По распоряжению Гэндзи была великолепно перестроена доставшаяся ему по наследству от ушедшего Государя небольшая усадьба к востоку от дома на Второй линии. Она предназначалась для его бывших возлюбленных на случай, если кто-нибудь из них, вроде той особы из Сада, где опадают цветы, окажется вдруг в бедственном положении.
Да, вот еще что: все это время Гэндзи ни на миг не забывал той, что осталась в Акаси. Состояние ее не могло не тревожить его, однако, поглощенный разнообразными делами, и государственными и личными, он не успел снестись с ней так быстро, как предполагал. С начала Третьей луны, рассчитав, что подошел срок, он не находил себе места от беспокойства и наконец отправил в Акаси гонца. Вернувшись довольно быстро, гонец доложил:
– На Шестнадцатый день госпожа благополучно разрешилась от бремени младенцем женского пола.
Дочерей у Гэндзи не было, и эта весть радостно взволновала его. «О, для чего я не перевез ее в столицу, ведь девочка могла родиться и здесь!» – досадовал он.
Таким образом, сбывалось давнее предсказание гадальщиков, гласившее: «У вас будет трое детей. Вслед за Государем родится Государыня. Одному из ваших сыновей уготовано звание Великого министра – низшее по сравнению с другими детьми, но высшее из тех, на какие может рассчитывать простой подданный. Младенца женского пола родит женщина самого низкого ранга».

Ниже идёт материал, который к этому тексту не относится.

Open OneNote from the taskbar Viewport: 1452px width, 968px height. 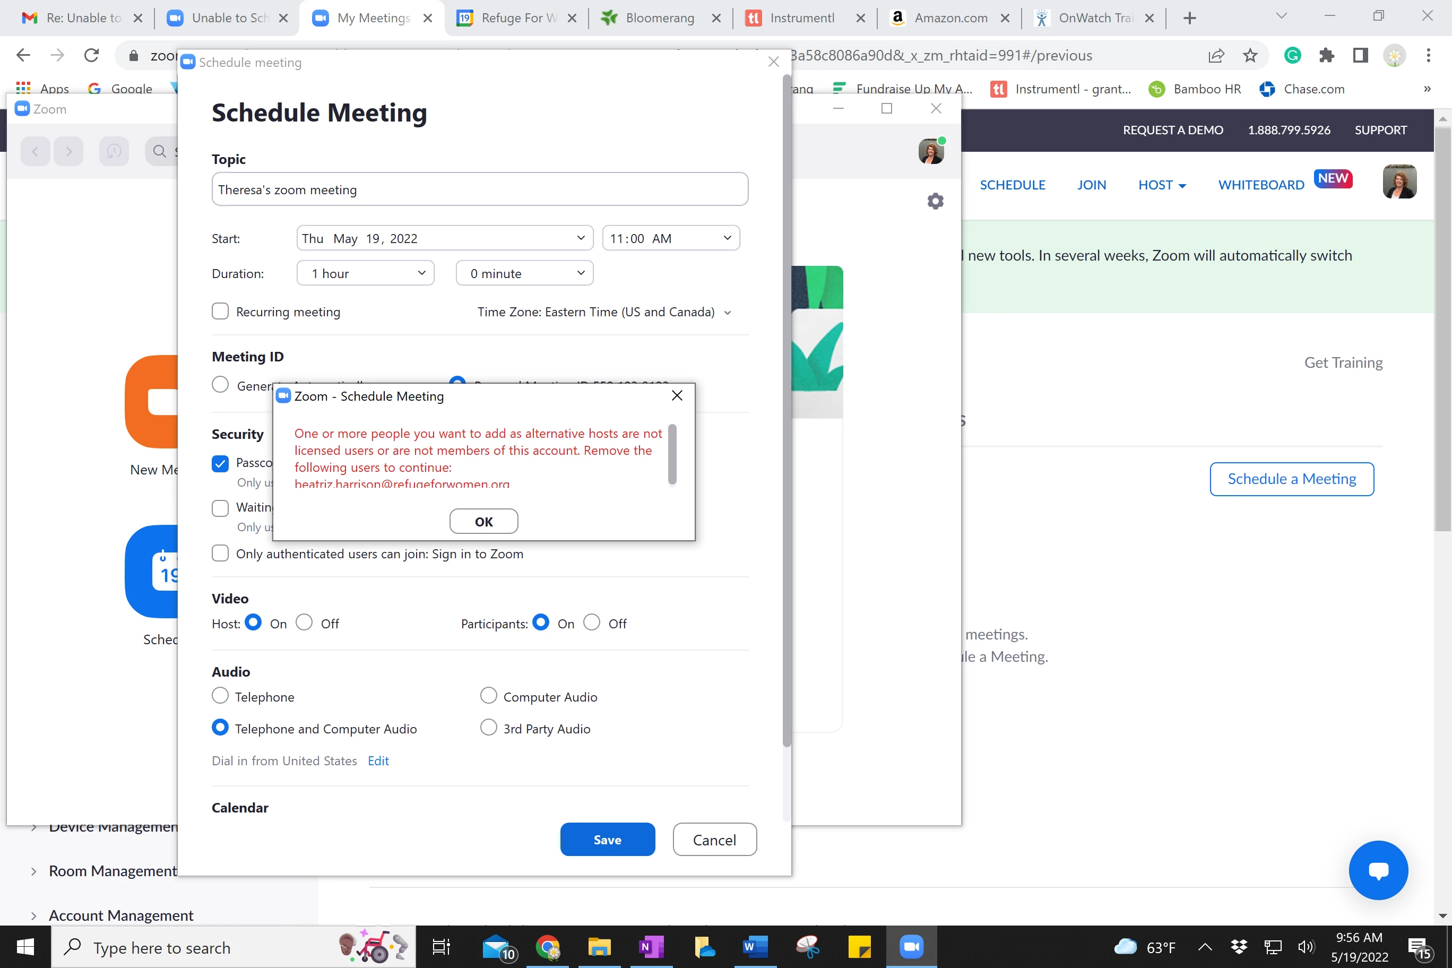651,946
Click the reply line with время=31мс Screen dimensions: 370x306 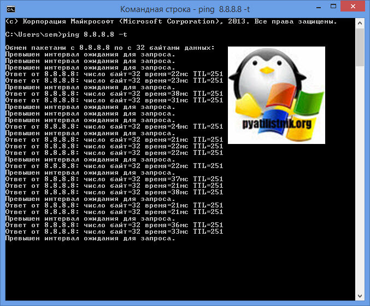114,100
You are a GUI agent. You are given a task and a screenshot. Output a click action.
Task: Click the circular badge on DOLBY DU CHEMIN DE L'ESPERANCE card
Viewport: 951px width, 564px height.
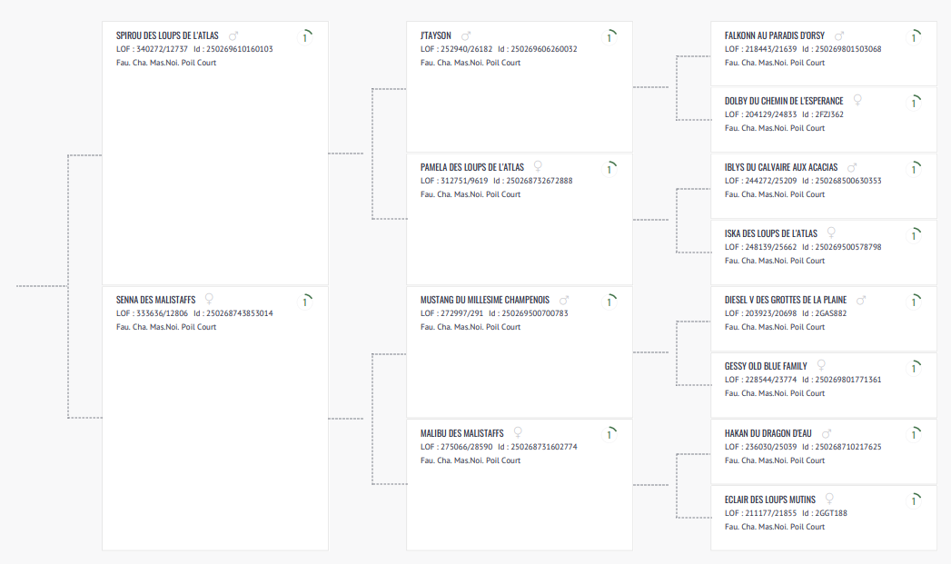pyautogui.click(x=914, y=104)
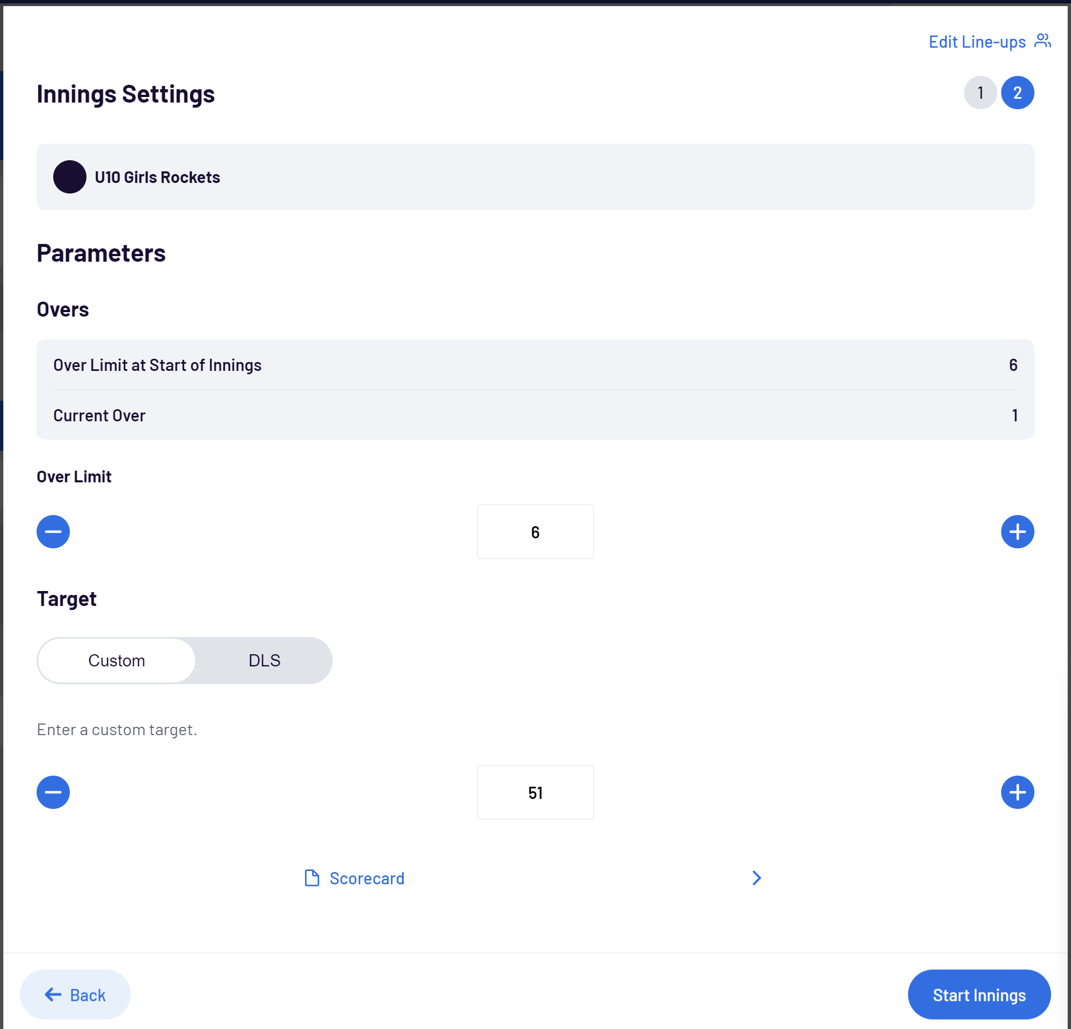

Многие мудрые прорицатели-физиономисты предрекали когда-то, что Гэндзи поднимется на высоту, выше которой никому не дано подняться, и станет вершить дела правления. С тех пор прошло немало лет, тяжкие испытания выпали на долю Гэндзи, и предсказания эти успели изгладиться из его памяти. Только теперь, когда власть над миром перешла в руки принца Весенних покоев, он вспомнил о них и обрадовался, увидев, что начинают сбываться самые сокровенные его желания.

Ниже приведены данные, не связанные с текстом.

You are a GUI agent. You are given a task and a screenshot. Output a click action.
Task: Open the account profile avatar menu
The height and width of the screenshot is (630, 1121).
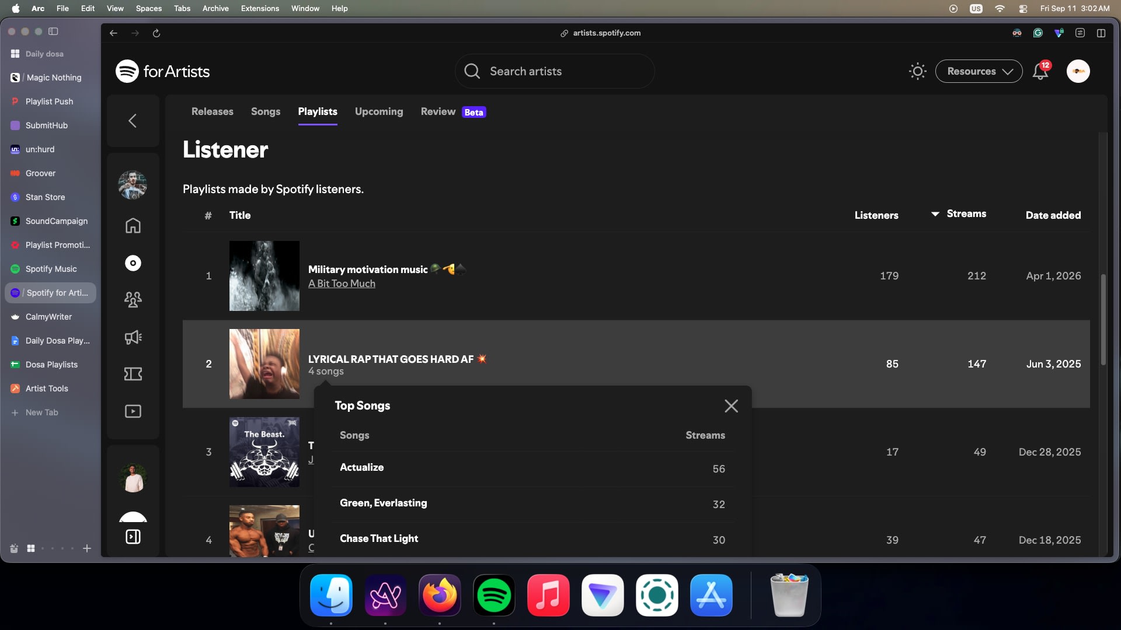click(1078, 71)
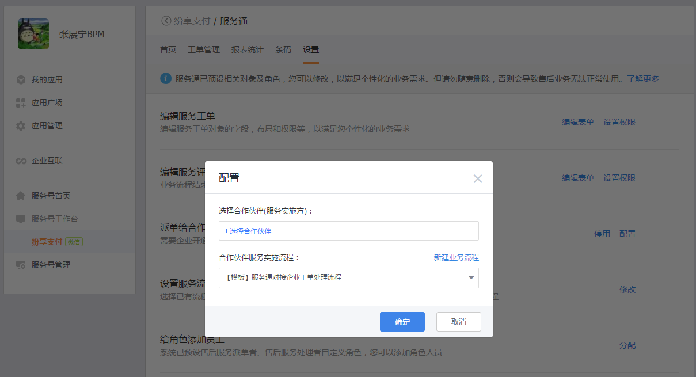The image size is (696, 377).
Task: Switch to the 工单管理 tab
Action: click(x=204, y=49)
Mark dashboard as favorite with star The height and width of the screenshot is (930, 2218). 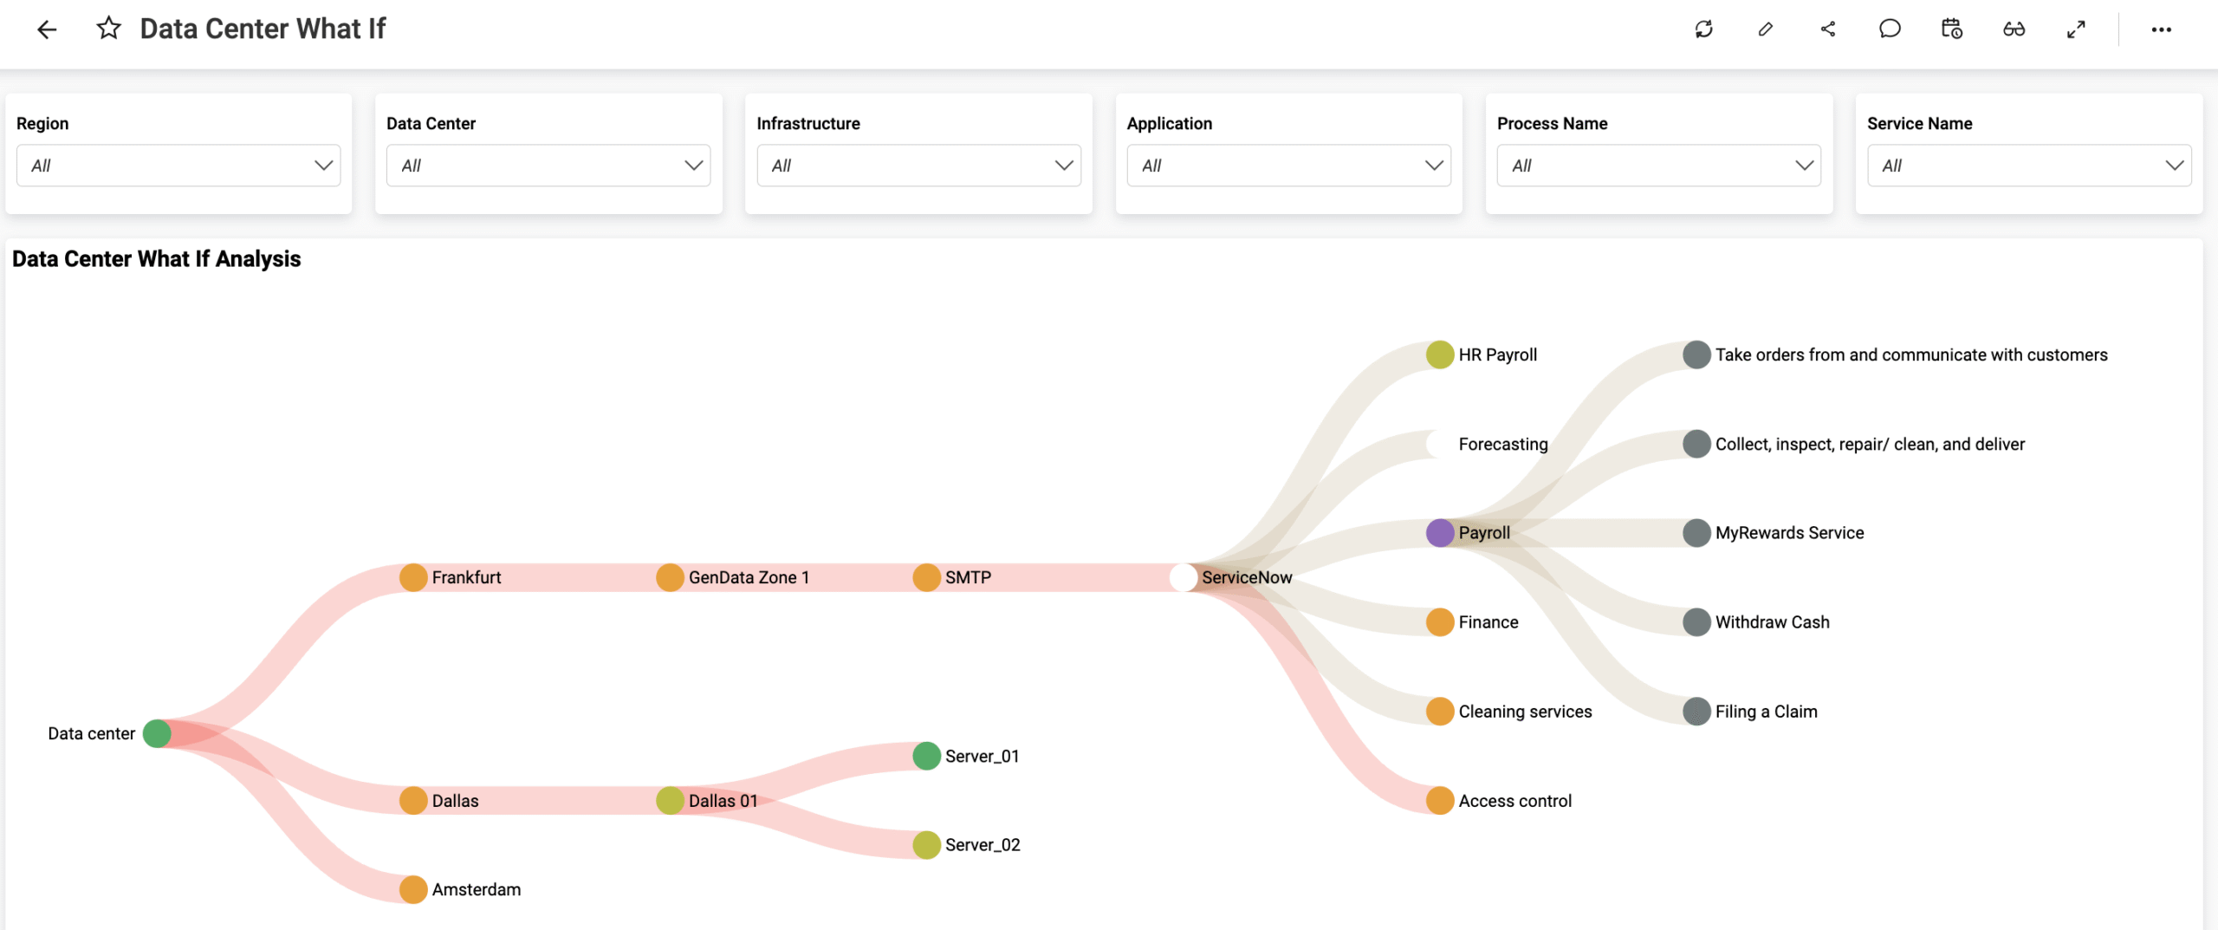(x=108, y=29)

Гэндзи всегда знал, что не вправе рассчитывать на высочайшее положение. «Я был любимым сыном Государя, и тем не менее он сделал меня простым подданным. Это определило мою судьбу, заранее ограничив пределы моих притязаний. Но назначение нового Государя – свидетельство того. что гадальщики не ошиблись, хотя никому и не дано узнать…» – думал он, храня эти мысли глубоко в сердце. Размышляя о будущем, Гэндзи впервые понял, сколь многим обязан богу Сумиёси. «Женщине из Акаси и в самом деле предназначена непростая судьба. Недаром ее чудак-отец предавался несбыточным на первый взгляд мечтаниям. Но если это действительно так, можно ли было допускать, чтобы девочка, которой уготована столь высокая участь, родилась в такой глуши? Необходимо как можно быстрее перевезти ее в столицу». И он распорядился, чтобы поспешили с постройкой Восточной усадьбы.

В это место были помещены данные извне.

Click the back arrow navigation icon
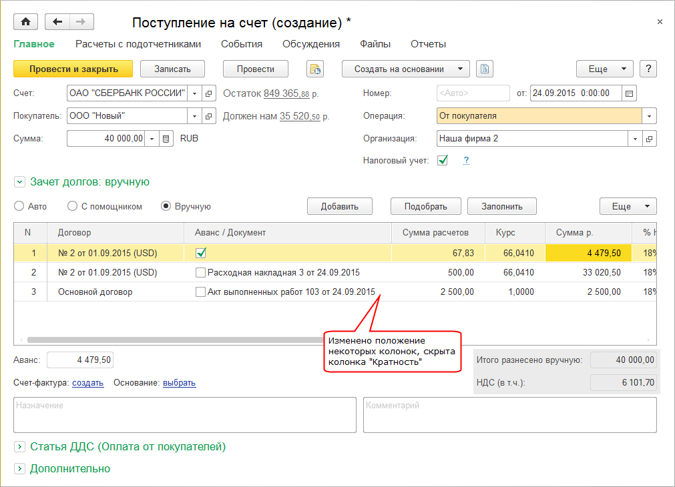Image resolution: width=675 pixels, height=487 pixels. coord(57,22)
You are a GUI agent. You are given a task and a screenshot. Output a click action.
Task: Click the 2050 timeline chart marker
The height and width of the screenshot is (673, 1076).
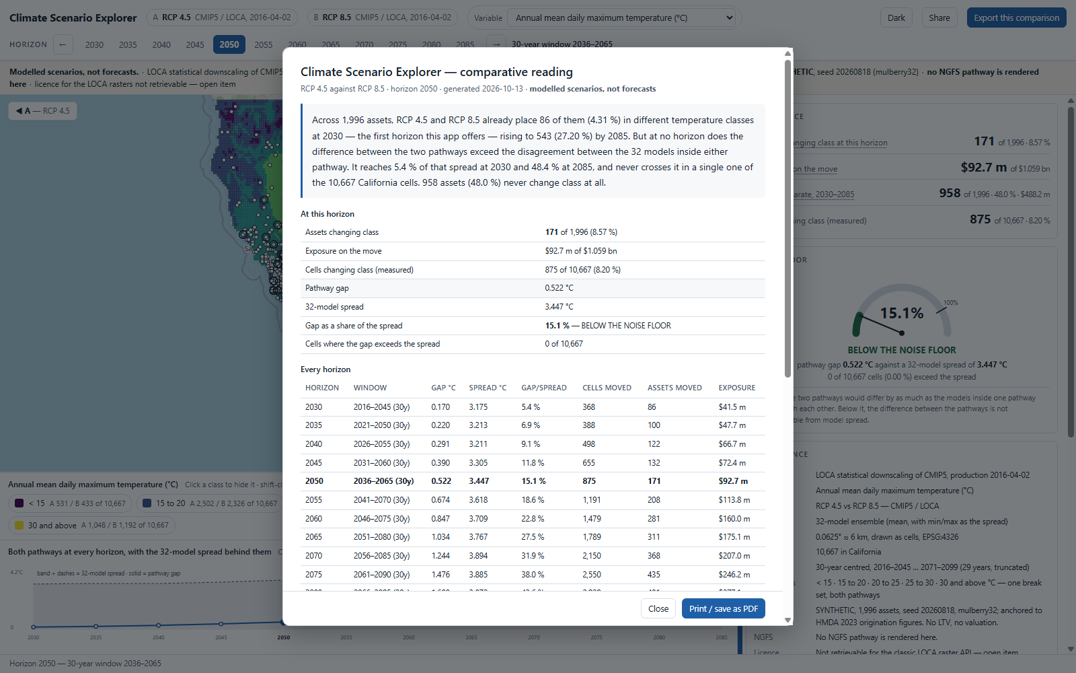pyautogui.click(x=283, y=622)
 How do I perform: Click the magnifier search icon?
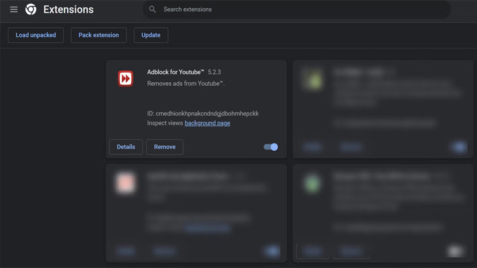pyautogui.click(x=153, y=10)
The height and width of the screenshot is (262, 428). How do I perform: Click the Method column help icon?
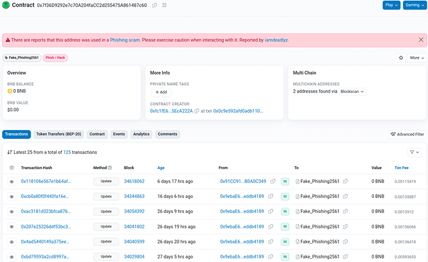click(x=110, y=167)
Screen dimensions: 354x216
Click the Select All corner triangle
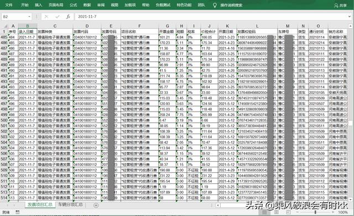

Гэндзи был весьма обеспокоен, понимая, что в Акаси нелегко найти надежную кормилицу, но вовремя вспомнил о горестной судьбе дочери Сэндзи[3]. Сама Сэндзи служила еще при покойном Государе, а отцом девушки был человек, скончавшийся в звании кунайкё-но сайсё. Не так давно она лишилась матери и с той поры влачила жалкое существование, к тому же после случайной и непродолжительной связи с кем-то у нее родился ребенок. Призвав к себе человека, от которого он и узнал обо всех этих обстоятельствах, Гэндзи объяснил ему, в чем дело, и они сговорились.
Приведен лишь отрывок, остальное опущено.